Выбрать главу

В общем, я думаю, что в наши дни признание системы Станиславского для определенного рода реалистических пьес крайне необходимо: однако ответственность за правильность теории Страсберга пусть несет он сам, и я думаю, что ни ему, ни его ученикам не мешает профессионально поработать над постановками пьес Шекспира, комедий эпохи Реставрации или, скажем, Жироду и других драматургов современной Франции.

Позвольте добавить тут же, что хоти среди английских актеров есть немало умеющих мастерски играть в реалистических пьесах, однако среди них гораздо больше таких, которым было бы весьма полезно усвоить некоторые элементы системы. Хочется ли мне видеть побольше таких «реалистических» пьес — это другой вопрос. Откровенно говоря, не очень хочется. И я не причисляю Теннеси Уильямса и Артура Миллера к драматургам этого толка. Их пьесы, конечно, содержат элементы реализма, но в них значительно больше символики и в широком смысле слова поэтичности. Кстати сказать, меня поразило, когда я читал в напечатанном виде текст пьесы «Вид с моста», что Миллер, который с этой самой кафедры возражал против стихов в некоторых современных поэтических пьесах, усматривая в этом некое украшательство, поместил в этой пьесе собственные стихотворные строки.
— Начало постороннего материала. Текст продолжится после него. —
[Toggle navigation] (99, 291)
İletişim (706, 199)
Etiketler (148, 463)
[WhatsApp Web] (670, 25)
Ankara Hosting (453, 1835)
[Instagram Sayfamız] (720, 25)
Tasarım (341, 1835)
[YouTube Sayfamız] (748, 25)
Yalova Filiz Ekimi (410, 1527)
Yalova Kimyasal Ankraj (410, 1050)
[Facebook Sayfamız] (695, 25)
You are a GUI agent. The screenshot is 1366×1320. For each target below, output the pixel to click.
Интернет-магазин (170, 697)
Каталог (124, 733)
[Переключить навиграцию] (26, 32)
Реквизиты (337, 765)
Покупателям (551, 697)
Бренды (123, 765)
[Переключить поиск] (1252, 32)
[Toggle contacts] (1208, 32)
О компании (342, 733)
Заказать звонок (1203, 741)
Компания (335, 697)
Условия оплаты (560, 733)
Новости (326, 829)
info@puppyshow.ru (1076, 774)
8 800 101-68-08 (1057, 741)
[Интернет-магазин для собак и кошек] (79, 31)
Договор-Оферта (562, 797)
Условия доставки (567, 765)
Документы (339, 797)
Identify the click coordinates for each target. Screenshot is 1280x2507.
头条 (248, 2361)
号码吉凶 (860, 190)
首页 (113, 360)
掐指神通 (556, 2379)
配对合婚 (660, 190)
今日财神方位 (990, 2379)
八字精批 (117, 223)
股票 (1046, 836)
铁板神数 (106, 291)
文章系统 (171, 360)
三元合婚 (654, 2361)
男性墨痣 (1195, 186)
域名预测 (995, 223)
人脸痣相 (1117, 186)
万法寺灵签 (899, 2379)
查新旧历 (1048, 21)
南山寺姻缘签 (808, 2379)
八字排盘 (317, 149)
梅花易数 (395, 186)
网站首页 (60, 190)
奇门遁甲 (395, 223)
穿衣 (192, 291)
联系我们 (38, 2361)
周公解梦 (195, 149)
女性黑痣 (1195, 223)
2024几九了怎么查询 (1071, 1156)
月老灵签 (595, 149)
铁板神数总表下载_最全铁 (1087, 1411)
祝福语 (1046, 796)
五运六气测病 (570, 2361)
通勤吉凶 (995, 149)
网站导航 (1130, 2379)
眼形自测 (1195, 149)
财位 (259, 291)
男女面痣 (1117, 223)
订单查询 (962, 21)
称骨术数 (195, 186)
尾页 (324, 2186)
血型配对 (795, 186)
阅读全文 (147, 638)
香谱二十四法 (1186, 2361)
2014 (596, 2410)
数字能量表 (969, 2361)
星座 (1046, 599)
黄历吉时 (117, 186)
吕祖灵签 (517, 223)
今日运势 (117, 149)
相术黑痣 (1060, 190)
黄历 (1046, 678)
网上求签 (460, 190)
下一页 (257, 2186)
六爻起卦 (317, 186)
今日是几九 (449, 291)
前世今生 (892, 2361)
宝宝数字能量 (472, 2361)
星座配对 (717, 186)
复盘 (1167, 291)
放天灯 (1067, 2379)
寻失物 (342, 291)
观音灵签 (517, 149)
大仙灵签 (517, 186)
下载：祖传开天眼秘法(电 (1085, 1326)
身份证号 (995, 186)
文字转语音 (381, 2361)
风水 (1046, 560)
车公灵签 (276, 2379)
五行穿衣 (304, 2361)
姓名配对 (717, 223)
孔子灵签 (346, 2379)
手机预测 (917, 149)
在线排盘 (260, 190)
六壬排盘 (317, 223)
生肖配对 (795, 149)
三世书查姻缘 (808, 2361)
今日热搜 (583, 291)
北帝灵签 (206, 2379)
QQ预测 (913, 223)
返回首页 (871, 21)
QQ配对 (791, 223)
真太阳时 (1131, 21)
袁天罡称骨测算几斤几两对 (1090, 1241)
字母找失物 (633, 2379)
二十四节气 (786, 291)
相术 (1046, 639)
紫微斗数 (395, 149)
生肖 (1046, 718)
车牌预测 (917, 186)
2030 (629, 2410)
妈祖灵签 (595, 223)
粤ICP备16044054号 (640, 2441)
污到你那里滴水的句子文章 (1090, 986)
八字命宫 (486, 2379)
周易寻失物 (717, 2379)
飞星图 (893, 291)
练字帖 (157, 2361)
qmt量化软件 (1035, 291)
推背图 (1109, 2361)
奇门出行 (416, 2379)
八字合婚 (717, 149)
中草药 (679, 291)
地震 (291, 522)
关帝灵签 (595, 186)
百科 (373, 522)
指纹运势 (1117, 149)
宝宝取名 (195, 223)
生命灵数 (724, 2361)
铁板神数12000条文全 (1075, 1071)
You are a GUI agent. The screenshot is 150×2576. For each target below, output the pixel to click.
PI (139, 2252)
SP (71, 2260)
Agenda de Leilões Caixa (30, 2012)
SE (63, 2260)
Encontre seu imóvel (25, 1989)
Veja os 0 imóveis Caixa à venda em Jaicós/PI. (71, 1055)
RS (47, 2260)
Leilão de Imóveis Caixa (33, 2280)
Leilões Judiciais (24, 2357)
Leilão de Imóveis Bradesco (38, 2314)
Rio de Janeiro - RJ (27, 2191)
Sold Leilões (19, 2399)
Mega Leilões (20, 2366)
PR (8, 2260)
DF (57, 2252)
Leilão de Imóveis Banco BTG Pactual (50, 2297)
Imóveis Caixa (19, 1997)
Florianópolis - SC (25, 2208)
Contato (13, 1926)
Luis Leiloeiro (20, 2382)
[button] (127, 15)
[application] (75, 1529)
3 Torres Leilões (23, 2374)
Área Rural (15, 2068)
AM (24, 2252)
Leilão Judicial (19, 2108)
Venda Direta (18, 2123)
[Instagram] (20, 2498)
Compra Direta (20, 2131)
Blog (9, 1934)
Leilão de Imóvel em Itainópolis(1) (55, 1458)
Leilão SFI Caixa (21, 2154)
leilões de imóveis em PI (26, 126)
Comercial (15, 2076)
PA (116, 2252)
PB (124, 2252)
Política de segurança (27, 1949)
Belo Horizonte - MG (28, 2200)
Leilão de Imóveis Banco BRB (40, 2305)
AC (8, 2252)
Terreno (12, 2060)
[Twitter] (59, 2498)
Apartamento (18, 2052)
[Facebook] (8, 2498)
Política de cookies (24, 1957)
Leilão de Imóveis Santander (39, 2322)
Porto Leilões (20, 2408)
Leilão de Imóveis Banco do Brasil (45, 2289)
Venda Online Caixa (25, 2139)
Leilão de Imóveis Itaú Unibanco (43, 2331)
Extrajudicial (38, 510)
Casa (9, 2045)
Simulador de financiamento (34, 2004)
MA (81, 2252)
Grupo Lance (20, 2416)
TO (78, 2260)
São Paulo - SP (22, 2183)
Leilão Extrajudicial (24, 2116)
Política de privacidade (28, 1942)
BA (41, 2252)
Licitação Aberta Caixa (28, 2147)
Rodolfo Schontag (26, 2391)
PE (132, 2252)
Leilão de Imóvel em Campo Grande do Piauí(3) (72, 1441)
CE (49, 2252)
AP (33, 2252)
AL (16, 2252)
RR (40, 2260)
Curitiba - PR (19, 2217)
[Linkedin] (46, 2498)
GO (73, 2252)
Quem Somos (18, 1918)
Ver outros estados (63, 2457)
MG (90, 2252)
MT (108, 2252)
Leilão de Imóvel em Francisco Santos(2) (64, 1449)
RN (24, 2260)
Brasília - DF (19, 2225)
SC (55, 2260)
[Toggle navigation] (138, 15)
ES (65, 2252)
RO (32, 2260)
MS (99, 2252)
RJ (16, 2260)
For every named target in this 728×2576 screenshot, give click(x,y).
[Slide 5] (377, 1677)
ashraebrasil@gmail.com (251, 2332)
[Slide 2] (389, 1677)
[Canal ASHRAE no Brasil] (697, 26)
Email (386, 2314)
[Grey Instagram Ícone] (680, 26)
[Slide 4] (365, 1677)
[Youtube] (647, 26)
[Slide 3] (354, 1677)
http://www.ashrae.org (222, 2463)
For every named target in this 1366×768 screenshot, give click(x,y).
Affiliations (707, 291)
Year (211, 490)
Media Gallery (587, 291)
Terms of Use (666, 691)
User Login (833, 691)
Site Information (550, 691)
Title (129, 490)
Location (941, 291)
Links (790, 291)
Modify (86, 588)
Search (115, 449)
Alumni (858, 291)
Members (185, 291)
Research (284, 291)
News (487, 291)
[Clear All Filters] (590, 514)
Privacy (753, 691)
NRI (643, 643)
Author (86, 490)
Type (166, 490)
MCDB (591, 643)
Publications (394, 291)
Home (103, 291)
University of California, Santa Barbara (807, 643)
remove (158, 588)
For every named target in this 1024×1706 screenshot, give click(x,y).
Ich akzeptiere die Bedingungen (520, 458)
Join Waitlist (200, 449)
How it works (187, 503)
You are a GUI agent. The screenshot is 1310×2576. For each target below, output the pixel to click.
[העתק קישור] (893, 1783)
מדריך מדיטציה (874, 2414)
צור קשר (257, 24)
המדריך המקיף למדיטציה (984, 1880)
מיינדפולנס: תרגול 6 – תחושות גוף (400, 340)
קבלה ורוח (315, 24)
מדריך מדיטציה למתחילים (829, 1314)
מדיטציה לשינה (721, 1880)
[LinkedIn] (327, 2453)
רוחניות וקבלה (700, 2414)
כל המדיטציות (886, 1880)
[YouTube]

Но как бы то ни было, драматургия не входит в сферу моей темы, разве только в той мере, в какой новая драматургия может иметь отношение к манере актерской игры. Я хочу лишь сказать, что, по-моему, реализм старого толка в театре пригоден только для мелодрамы, но и то не всегда, что это тупик, разведанный уже настолько, насколько театру доступна разведка, и что всякое дальнейшее развитие реалистической манеры игры можно спокойно предоставить кинематографу, где действительно рано или поздно находят себя самые яркие светила Нью-йоркской студии актера. А настоящим драматургам, то есть тем, кто хочет писать для театра, я посоветовал бы для начала прочесть страничку из книги Теннеси Уильямса или кого-либо из современных французских драматургов н посмотреть, что получается, когда они пробуют делать жизнь похожей на театр, а не театр похожим на жизнь. В пьесах, подобных «Полуночи» Пэдди Чаевского [44], авторы достигли именно того, чего хотели. Но я согласен с американским критиком, который писал, что даже самые опустошенные чеховские души были святыми и поэтами в сравнении с самыми милыми людьми из «Полуночи».

***

Актеру, с которым мы познакомились выше, предстояло играть в этот вечер не святого и не поэта, а скорее того, кто «в поступках так близок к ангелу, в воззрениях так близок к богу!» Но лишь только началась первая сцена, в которой он участвовал — будь то в «Гамлете» или в «Короле Лире», — как он тотчас же забыл о своей роли, ангельской или божественной. Он думал: «Какое чудо природы — человек!»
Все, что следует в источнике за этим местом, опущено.